Il 1516 segna un passo fondamentale: Guglielmo IV Duca di Baviera promulgò il Reinheitsgebot, l’editto della purezza, che imponeva l’uso esclusivo di orzo, acqua e luppolo. Questo standard garantì birre più sicure e di qualità superiore. Nel XVII e XVIII secolo, le scoperte scientifiche di Leeuwenhoek e Pasteur permisero di comprendere il ruolo dei microrganismi nella fermentazione, mentre Emil Hansen scoprì il Saccharomyces uvarum, alla base della birra a bassa fermentazione.
La rivoluzione industriale portò meccanizzazione e precisione scientifica. Invenzioni come il termometro di Fahrenheit (1714) e l’idrometro di Marin (1768) permisero di controllare con accuratezza le fasi di produzione. Macchine per tostare il malto, raffreddatori del mosto e ghiaccio artificiale rivoluzionarono la produzione su larga scala. Il vetro trasparente permise al consumatore di ammirare il colore della birra, favorendo la preferenza per birre più chiare e dorate.
Il XX secolo vide la birra trasformarsi in industria globale: le grandi aziende dominarono il mercato, mentre le piccole birrerie diminuivano drasticamente.
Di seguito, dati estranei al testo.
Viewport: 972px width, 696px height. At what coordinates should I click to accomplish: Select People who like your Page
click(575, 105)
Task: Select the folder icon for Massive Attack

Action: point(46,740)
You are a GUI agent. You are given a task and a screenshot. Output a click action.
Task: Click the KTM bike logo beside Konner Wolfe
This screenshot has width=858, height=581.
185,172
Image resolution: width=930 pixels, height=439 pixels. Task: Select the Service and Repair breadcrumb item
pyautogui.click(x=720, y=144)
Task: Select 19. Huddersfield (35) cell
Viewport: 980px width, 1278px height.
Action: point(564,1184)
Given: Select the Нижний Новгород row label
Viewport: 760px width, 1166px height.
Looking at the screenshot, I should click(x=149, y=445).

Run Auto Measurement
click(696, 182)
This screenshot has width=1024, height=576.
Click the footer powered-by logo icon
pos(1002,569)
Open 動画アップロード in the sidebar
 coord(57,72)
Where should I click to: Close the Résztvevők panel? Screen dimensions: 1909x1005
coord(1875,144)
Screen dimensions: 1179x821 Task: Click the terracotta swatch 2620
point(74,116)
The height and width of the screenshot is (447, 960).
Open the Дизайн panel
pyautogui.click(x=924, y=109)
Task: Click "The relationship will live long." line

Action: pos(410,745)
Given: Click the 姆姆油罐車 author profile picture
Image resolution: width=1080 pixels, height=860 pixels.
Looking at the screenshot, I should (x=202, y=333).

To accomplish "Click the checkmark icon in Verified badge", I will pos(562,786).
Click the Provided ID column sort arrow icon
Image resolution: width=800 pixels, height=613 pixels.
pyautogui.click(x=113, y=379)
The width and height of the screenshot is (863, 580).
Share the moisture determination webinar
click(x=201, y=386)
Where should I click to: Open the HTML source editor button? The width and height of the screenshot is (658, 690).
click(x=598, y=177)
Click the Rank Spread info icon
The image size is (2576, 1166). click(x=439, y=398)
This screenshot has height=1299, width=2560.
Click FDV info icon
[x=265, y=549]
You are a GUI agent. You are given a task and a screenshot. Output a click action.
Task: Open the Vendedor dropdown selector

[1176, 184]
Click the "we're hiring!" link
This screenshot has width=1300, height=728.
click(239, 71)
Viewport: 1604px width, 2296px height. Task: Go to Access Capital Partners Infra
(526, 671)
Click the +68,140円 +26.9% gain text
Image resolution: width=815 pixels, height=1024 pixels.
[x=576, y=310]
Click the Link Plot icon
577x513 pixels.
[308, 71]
Le indagini di mercato influenzarono il gusto, privilegiando birre meno amare. Solo negli anni ’80 si assistette a un vero “rinascimento” della birra artigianale, con microbirrifici, Brewpub e culture di degustazione. In Italia, i primi birrifici sorsero intorno al 1850, con la Menabrea di Biella (1846) e Le Malterie Italiane di Avezzano (1890). Oggi, il settore italiano conta circa 16 grandi stabilimenti e 350 microbirrifici, con una produzione nazionale di quasi 13 milioni di ettolitri nel 2011.
Dall’antica Mesopotamia ai microbirrifici moderni, la storia della birra è la storia di un’umanità che ha saputo trasformare cereali, acqua e lievito in una bevanda capace di nutrire, rallegrare e ispirare. La birra non è solo fermentazione: è cultura, scienza e tradizione millenaria che continua a evolversi, bicchiere dopo bicchiere.